6. The Greek expressions beneath the English “manage household” in 1 Tim. 3 and 5 are not exactly the same, but both clearly communicate an exercise of authority. The Greek word under the husband’s “management” of the household in 1 Tim. 3 is proistemi, which means “to exercise a position of leadership, rule, direct, be at the head of” (Arndt, W., Danker, F. W., & Bauer, W. A Greek-English Lexicon of the New Testament and Other Early Christian Literature, 3rd ed. (Chicago: University of Chicago Press, 2000), p. 870). The Greek verb under the wife’s “management” of the household in 1 Tim. 5 is a compound of “house/household” and “lord/master.” The noun form of this verb means “master of the house,” as in Mt 10:25, 13:27, 13:52, 20:1, 21:33, 24:43; Mk 14:14; Lk 13:25.

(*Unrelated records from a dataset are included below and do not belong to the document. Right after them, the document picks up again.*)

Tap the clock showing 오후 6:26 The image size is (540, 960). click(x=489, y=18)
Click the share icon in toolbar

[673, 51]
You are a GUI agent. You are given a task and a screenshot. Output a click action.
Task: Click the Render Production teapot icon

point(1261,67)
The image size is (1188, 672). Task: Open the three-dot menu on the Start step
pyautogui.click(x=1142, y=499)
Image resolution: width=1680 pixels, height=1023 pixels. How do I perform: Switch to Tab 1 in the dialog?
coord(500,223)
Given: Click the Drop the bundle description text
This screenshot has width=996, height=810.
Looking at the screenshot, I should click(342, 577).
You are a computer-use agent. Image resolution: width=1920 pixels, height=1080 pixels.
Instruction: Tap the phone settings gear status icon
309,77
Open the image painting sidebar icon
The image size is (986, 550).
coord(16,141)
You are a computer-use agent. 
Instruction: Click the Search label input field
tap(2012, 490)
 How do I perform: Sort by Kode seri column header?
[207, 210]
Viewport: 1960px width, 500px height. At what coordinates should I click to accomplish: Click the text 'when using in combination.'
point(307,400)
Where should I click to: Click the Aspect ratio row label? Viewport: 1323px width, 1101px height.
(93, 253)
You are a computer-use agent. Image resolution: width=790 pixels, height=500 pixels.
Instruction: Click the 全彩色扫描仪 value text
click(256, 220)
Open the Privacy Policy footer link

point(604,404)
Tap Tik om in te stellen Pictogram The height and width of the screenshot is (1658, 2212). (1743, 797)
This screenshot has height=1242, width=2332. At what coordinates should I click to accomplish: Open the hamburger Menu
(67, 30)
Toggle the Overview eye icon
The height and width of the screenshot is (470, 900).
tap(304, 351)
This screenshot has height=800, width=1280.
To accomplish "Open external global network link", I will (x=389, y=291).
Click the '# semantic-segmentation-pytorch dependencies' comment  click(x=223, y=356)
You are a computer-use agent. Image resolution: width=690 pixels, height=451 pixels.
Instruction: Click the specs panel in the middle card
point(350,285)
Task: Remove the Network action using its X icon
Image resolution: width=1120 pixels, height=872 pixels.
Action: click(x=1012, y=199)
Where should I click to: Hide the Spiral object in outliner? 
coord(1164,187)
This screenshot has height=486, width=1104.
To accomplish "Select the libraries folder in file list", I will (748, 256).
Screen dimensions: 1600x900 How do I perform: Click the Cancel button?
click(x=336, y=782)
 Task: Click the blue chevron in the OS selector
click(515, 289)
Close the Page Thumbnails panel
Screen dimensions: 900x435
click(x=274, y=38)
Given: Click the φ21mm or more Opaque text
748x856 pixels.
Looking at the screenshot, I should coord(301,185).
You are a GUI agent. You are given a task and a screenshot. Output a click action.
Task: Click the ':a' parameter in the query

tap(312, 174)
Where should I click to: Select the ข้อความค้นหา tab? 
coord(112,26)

7. Again, the distinctions in God’s words to Adam and Eve in Gen. 3:16-19 point us in the right direction, to begin sensing God’s intended complementarity in how the two could fulfill the Gen. 1:28 commission in a differentiated and interdependent manner. (The differences between men’s and women’s bodies suggest these things as well). Alistair Roberts’ article, referenced earlier in this article, is a worthy read along these lines.

8. I take the picture of the husband’s headship as a crown of thorns from C.S. Lewis in The Four Loves. Lewis uses this imagery powerfully: “The sternest feminist need not grudge [the male] sex the crown offered to it…in the Christian mystery. For…[it is] of thorns. The real danger is not that husbands may grasp [it] too eagerly; but that they will allow or compel their wives to usurp it.” I found this quote and imagery of Lewis as it was used and developed in Christopher Ash, Married for God: Making Your Marriage the Best It Can Be (Wheaton: Crossway, 2016), 85-86.